La Plaie - Épisode 8
Les Rats
Marie-Claire Renard n’aimait pas qu’on lui force la main. Quand Alexander Karpathi l’avait mise devant le fait accompli, elle s’était levée pour contenir son agressivité. Elle avait déserté le champ de vision de sa webcam pour d’abord faire les cent pas. De l’autre côté de la connexion, Karpathi ne voyait sur son écran qu’un fauteuil vide au cuir un peu passé. Il n’entendait plus que la voix cassante de Marie-Claire, dont la clarté oscillait au rythme de ses allers et retours devant les vitres blindées de son bureau de Levallois-Perret. Karpathi ne s’en formalisa pas, trop content de sentir qu’il avait pris l’ascendant. Le son se stabilisa enfin, il se dit que Marie-Claire avait dû s’immobiliser. Ce qu’il ne voyait pas, c’est que si Marie-Claire Renard s’était en effet arrêtée, c’était pour céder à l’une de ses manies. Elle avait attrapé le cutter qui traînait sur le plan de travail et utilisait sa lame tranchante pour se livrer à son passe-temps favori. Ses collègues pouvaient en témoigner, quand la rage la submergeait, elle passait ses nerfs sur l’une de ses plantes vertes. Cette fois, elle découpait une à une les feuilles de son ficus géant. Elle n’écoutait plus alors son interlocuteur que d’une oreille distraite, son attention avalée par les gestes précis de sa lame courant sur la fragile matière végétale, tranchant de petits lambeaux fins entre les veinures de sa pauvre victime, jusqu’à ce qu’il n’en reste qu’un ridicule et désespérant squelette. Ses collègues savaient alors à quoi s’en tenir. Dans les jours suivants, les longues tiges dénudées servaient d’avertissements à tous ceux qui se joignaient à une réunion dans son bureau. Ils se passaient le mot, il fallait prendre Marie-Claire avec des pincettes. La sinistre ossature de branches restait là jusqu’à ce que lesdits collègues supplient les services généraux de remplacer enfin la plante sacrificielle.

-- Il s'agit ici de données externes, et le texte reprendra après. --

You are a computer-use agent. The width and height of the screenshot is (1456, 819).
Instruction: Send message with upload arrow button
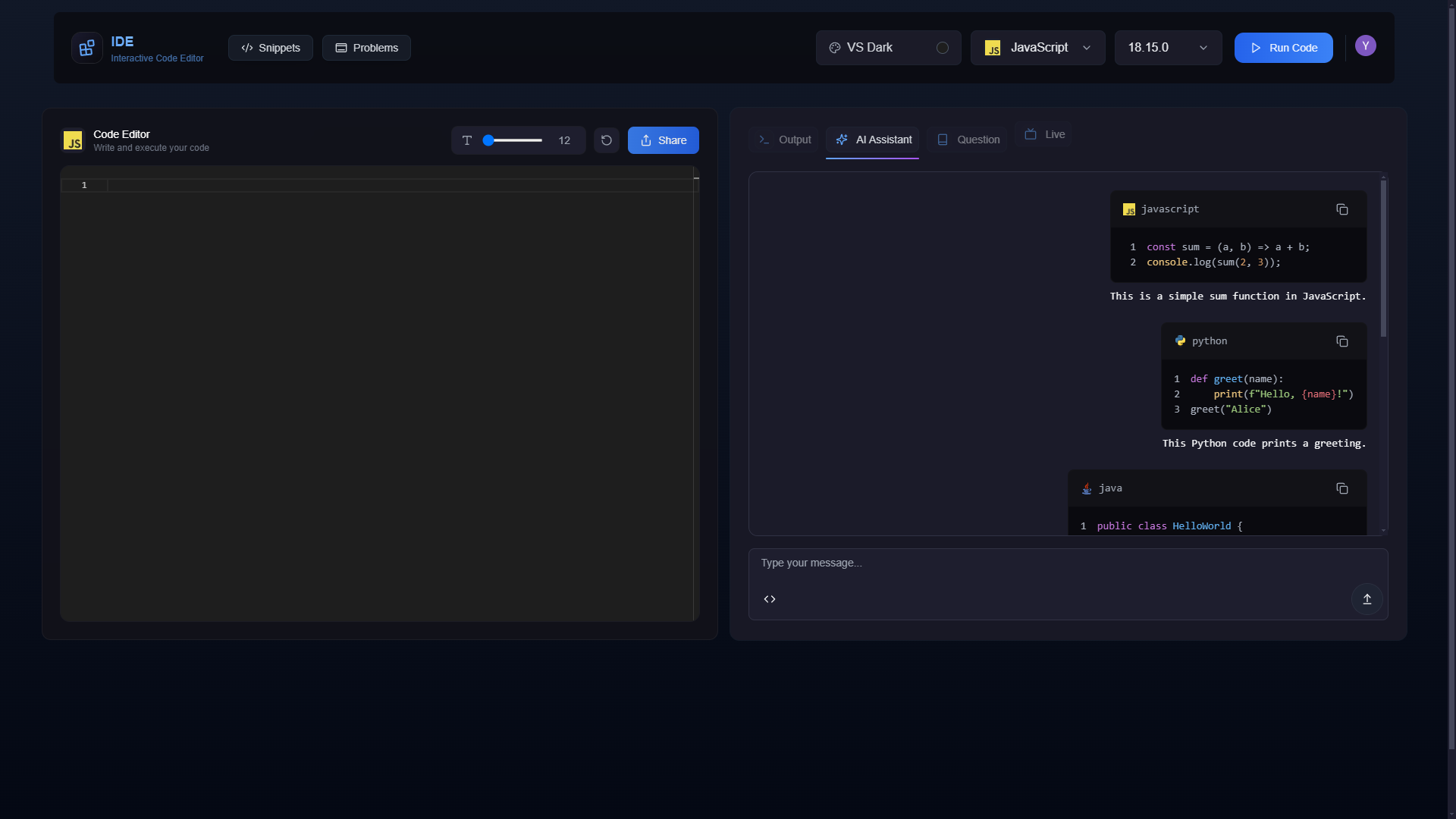click(x=1367, y=599)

Oh certes, ce jour-là, Karpathi avait été malin. L’homme s’était pointé avec la solution toute prête, servie sur un plateau, il livrait le poison, une nouvelle cataclysmique pour la République, avec son antidote. Il s’était même payé le luxe d’être avenant. Faute d’une meilleure solution, Marie-Claire avait regagné son siège, lui avait souri en retour et bu la coupe jusqu’à la lie. Elle avait accepté la proposition de l’homme, sans même entrevoir une alternative.

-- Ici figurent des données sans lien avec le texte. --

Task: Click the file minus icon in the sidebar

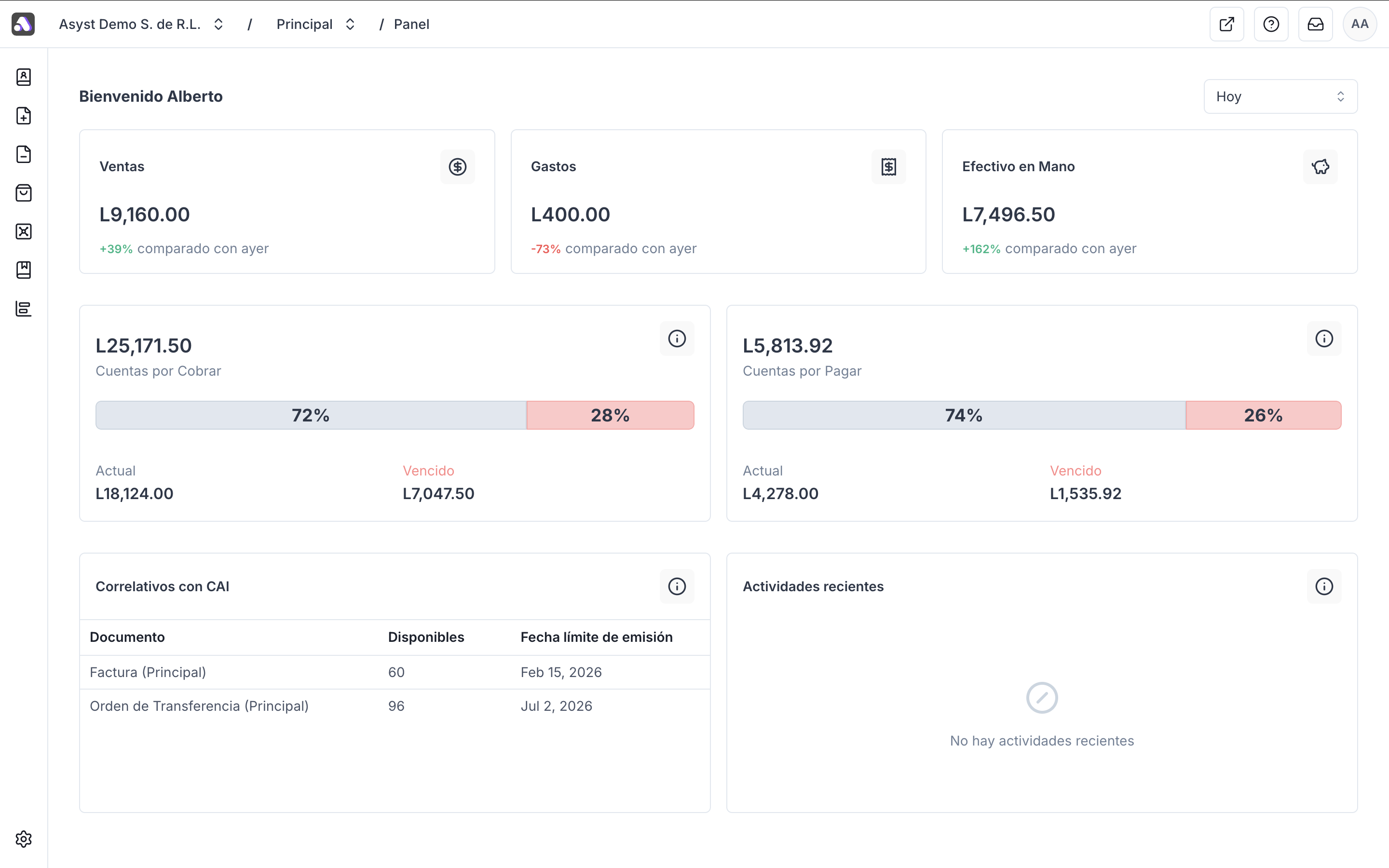Action: [x=24, y=154]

C’était il y a deux semaines. Ce soir, dans la salle de commandement enfouie dans le sous-sol ultra-sécurisé d’un obscur bâtiment parisien, le moment était venu de payer le prix de son pacte avec le « démon des Carpates », comme elle appelait le chef d’entreprise. Karpathi était en réalité d’origine hongroise – rien à voir avec Dracula – mais la sonorité de son nom et sa réputation de prédateur lui valait ce surnom peu amène que tout le monde employait dans son dos.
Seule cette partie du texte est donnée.